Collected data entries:
======
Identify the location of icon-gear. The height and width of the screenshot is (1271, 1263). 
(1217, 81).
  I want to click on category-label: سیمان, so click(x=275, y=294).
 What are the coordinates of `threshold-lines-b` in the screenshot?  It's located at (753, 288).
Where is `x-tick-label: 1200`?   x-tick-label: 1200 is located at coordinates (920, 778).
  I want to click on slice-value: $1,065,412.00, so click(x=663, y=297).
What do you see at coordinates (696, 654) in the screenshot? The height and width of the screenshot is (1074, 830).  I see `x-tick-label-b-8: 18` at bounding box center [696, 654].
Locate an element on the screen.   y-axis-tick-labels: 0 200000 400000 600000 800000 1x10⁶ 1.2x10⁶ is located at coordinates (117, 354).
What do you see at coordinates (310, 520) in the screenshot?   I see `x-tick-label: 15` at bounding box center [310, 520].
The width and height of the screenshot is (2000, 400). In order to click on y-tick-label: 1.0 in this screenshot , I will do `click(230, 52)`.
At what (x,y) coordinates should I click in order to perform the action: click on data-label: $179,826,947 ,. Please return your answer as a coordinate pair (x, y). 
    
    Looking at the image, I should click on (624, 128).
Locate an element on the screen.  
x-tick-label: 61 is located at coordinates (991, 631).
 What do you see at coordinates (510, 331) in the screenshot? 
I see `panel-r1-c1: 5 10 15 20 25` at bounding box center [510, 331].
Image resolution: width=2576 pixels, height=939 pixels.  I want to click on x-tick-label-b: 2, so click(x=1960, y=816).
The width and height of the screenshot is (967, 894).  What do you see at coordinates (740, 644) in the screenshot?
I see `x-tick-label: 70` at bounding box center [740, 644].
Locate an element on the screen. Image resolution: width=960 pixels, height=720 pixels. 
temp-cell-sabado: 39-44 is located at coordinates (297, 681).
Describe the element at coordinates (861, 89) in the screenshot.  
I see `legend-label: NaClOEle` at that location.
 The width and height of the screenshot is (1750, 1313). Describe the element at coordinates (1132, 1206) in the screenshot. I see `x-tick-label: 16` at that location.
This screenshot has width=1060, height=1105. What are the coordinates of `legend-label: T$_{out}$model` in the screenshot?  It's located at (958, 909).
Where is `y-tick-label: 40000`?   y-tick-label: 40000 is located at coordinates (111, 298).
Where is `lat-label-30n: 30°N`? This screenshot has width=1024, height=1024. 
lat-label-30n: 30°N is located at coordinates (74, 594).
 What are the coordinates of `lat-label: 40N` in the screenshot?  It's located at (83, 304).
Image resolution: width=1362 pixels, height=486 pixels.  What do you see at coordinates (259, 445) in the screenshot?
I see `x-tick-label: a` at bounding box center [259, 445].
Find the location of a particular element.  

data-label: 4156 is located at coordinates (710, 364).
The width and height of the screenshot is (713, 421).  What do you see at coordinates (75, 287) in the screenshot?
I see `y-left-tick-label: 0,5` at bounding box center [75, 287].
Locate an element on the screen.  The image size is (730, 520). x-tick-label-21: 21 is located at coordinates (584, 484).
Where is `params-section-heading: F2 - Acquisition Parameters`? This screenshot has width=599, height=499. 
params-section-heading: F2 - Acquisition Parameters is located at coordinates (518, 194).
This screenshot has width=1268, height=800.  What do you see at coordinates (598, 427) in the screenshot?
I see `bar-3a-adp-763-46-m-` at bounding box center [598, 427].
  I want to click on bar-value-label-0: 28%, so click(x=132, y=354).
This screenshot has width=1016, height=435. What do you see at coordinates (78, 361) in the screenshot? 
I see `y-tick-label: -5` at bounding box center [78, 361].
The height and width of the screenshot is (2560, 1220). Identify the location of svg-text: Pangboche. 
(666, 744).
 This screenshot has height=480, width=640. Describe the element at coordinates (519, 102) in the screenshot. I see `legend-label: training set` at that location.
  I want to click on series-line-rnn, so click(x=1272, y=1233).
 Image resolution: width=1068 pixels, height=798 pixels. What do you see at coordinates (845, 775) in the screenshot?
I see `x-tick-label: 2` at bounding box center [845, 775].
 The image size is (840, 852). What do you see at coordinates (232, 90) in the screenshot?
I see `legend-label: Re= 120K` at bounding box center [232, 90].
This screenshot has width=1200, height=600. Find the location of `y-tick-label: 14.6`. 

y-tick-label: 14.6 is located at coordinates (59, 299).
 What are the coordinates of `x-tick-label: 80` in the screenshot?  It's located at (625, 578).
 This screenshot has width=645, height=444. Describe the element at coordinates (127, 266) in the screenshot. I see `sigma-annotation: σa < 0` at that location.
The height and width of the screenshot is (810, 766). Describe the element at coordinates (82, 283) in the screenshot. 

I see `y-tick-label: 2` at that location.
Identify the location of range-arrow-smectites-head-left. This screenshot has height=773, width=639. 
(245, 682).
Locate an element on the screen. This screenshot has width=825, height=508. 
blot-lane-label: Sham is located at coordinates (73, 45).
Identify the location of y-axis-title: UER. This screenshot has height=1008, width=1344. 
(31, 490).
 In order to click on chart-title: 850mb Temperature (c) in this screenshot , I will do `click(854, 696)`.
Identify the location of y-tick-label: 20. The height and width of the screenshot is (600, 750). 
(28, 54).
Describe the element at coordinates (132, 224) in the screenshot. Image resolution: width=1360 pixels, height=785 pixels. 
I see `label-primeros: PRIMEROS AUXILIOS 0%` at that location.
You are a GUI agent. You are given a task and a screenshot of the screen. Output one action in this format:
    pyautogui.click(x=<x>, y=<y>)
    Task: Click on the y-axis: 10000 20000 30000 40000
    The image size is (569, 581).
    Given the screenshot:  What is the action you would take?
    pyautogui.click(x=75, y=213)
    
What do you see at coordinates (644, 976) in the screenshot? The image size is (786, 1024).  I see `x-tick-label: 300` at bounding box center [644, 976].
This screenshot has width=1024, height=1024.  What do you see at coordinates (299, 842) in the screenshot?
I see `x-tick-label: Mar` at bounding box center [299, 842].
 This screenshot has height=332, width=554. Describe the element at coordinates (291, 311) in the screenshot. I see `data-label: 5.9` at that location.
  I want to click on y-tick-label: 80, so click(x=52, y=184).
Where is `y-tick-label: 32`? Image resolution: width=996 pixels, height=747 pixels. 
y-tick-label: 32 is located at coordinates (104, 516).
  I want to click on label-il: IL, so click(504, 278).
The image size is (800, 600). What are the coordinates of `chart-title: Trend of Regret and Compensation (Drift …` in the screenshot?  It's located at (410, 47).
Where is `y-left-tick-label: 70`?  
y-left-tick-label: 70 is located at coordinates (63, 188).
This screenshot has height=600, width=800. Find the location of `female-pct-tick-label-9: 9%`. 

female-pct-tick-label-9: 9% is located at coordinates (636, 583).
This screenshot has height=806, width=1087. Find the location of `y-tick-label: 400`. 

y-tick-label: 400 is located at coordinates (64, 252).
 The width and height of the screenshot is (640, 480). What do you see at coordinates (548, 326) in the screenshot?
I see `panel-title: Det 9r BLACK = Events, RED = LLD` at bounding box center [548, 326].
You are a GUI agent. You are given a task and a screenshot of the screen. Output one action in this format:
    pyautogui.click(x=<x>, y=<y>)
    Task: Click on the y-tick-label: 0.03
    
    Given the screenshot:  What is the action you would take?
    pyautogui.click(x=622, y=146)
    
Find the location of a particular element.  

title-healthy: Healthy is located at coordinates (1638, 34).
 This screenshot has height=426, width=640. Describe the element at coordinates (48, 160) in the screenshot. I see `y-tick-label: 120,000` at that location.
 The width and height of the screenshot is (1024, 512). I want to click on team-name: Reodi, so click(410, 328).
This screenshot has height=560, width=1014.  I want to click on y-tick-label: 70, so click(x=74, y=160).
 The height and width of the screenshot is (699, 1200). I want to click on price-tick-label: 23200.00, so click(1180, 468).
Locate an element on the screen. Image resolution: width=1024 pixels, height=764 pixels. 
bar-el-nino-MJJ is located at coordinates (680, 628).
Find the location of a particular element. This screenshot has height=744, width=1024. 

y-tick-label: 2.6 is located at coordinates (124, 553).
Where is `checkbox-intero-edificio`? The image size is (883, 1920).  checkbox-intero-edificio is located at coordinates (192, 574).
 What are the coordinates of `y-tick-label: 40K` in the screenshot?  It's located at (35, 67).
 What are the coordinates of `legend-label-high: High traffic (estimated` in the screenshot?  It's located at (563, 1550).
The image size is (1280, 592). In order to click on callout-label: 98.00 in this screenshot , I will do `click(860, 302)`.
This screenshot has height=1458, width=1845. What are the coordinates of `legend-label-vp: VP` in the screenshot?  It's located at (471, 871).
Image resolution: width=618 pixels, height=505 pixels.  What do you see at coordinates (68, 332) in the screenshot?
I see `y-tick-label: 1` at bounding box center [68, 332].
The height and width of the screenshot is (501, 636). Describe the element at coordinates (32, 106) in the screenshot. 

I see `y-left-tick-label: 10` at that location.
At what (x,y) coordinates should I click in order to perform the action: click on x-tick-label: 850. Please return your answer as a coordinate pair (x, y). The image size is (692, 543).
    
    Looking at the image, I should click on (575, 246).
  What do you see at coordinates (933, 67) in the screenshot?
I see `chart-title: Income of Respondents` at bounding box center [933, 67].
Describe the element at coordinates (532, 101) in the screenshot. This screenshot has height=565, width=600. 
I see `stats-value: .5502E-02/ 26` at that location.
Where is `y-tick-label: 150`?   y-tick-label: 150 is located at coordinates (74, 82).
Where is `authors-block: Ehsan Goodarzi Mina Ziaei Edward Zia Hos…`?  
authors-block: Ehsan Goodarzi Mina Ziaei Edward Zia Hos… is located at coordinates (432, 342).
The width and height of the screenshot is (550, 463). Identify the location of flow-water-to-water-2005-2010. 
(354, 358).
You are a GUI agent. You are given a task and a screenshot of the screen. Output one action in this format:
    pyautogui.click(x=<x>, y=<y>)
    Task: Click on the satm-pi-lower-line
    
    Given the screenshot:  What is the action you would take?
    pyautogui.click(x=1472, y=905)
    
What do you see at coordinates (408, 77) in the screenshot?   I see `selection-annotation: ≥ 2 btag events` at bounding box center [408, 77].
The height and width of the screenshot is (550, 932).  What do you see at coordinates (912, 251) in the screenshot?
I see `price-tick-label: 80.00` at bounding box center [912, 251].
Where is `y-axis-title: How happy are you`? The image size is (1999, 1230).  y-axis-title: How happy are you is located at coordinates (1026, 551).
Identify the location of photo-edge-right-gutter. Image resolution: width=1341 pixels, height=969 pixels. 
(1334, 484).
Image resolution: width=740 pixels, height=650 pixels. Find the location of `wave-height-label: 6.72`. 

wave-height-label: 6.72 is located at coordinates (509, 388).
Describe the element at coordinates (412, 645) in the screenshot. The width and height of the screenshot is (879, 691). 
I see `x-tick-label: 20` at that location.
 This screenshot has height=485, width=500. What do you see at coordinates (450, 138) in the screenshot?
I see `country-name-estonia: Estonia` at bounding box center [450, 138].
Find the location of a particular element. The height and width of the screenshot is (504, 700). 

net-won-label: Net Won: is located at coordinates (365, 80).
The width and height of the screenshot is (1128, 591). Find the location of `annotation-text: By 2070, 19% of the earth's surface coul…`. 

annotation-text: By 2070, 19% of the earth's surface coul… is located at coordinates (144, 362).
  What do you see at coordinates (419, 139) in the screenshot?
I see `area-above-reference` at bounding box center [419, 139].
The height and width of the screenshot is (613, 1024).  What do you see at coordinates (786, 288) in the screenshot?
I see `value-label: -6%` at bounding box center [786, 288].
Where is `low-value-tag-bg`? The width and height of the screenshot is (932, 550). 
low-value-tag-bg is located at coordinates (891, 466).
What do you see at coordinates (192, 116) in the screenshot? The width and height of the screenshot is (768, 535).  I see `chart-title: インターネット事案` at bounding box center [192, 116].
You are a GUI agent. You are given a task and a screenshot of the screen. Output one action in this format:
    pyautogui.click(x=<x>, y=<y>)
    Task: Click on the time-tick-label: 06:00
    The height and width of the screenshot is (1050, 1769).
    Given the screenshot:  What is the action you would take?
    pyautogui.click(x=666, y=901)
======
**YOUR ASSIGNMENT**
Rewrite the part that opens with the line containing "I want to click on y-tick-label: 80, so" and closes with the line containing "bar-el-nino-MJJ is located", replacing "Image resolution" with "Image size" and leaving everything else unchanged. Give only that part.

**ANSWER**
  I want to click on y-tick-label: 80, so click(x=52, y=184).
Where is `y-tick-label: 32`? Image size: width=996 pixels, height=747 pixels. 
y-tick-label: 32 is located at coordinates (104, 516).
  I want to click on label-il: IL, so click(504, 278).
The image size is (800, 600). What are the coordinates of `chart-title: Trend of Regret and Compensation (Drift …` in the screenshot?  It's located at (410, 47).
Where is `y-left-tick-label: 70`?  
y-left-tick-label: 70 is located at coordinates (63, 188).
This screenshot has height=600, width=800. Find the location of `female-pct-tick-label-9: 9%`. 

female-pct-tick-label-9: 9% is located at coordinates (636, 583).
This screenshot has height=806, width=1087. Find the location of `y-tick-label: 400`. 

y-tick-label: 400 is located at coordinates (64, 252).
 The width and height of the screenshot is (640, 480). What do you see at coordinates (548, 326) in the screenshot?
I see `panel-title: Det 9r BLACK = Events, RED = LLD` at bounding box center [548, 326].
You are a GUI agent. You are given a task and a screenshot of the screen. Output one action in this format:
    pyautogui.click(x=<x>, y=<y>)
    Task: Click on the y-tick-label: 0.03
    
    Given the screenshot:  What is the action you would take?
    pyautogui.click(x=622, y=146)
    
Find the location of a particular element.  

title-healthy: Healthy is located at coordinates (1638, 34).
 This screenshot has height=426, width=640. Describe the element at coordinates (48, 160) in the screenshot. I see `y-tick-label: 120,000` at that location.
 The width and height of the screenshot is (1024, 512). I want to click on team-name: Reodi, so click(410, 328).
This screenshot has height=560, width=1014.  I want to click on y-tick-label: 70, so click(x=74, y=160).
 The height and width of the screenshot is (699, 1200). I want to click on price-tick-label: 23200.00, so click(1180, 468).
Locate an element on the screen. Image size: width=1024 pixels, height=764 pixels. 
bar-el-nino-MJJ is located at coordinates (680, 628).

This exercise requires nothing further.